In Hong Kong, we have launched a pilot study among all supermarkets and convenience stores in one district. A restriction of charcoal sales has been imposed by removing it from the open shelves of stores in this district. Preliminary results have suggested that this simple restriction has reduced charcoal-burning suicides, as opposed to a comparable district which does not use this measure. Nor is there any obvious substitution for other methods. This is not a question of no access; rather this is a proposal to slow access for those who would seek charcoal at a time of heightened distress.

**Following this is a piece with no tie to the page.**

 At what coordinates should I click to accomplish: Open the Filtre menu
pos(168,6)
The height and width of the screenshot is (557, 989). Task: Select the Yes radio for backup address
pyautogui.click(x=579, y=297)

Research evidence has also shown that restricting access to a specific method of suicide can often lead to fewer deaths. One classic example was a change in the nature of cooking gas in the United Kingdom (Kreitman 1976): a more recent effort involved a change in the packaging of paracetamol in UK, which led to a decrease in deaths from paracetamol poisoning by 21 per cent (Hawton 2002). Also, building barriers on a bridge in New Zealand (Beautrais 2001) (similar to a previously successful effort in Canada), gun safety training in the US (Hemenway et al. 1995), and restricting the sales of specific lethal pesticides in mainland China have been suggested as methods for suicide prevention (Pearson et al. 2002; Yip et al. 2008).
It is particularly important to understand that, based on our monitoring of Hong Kong's suicides, the use of charcoal burning has not been a substitute for other methods (Yip and Lee 2007). The extent to which a society is prepared to impose relatively minor restrictions on all members (which might cause some inconvenience), in order to protect a minority of people who are mentally ill or severely distressed is a reflection of that society's compassion and kindness to its vulnerable fellow citizens.
Conclusion
Suicide is a very complex phenomenon that requires multilayered interventions. Education in life skills, providing and improving services for persons who suffer from medically significant depression, and aiding individuals and families at times of turmoil or distress are all important steps that must be taken. Nevertheless, restricting means is one proven method that has been shown to be cost-effective and relatively simple to implement when it is supported by the community. Thus, we strongly advocate the development of a concerted, sustained and collective approach to suicide prevention that uses, among others things, strategies to control means of suicide (e.g. charcoal sales) as one of its important tools.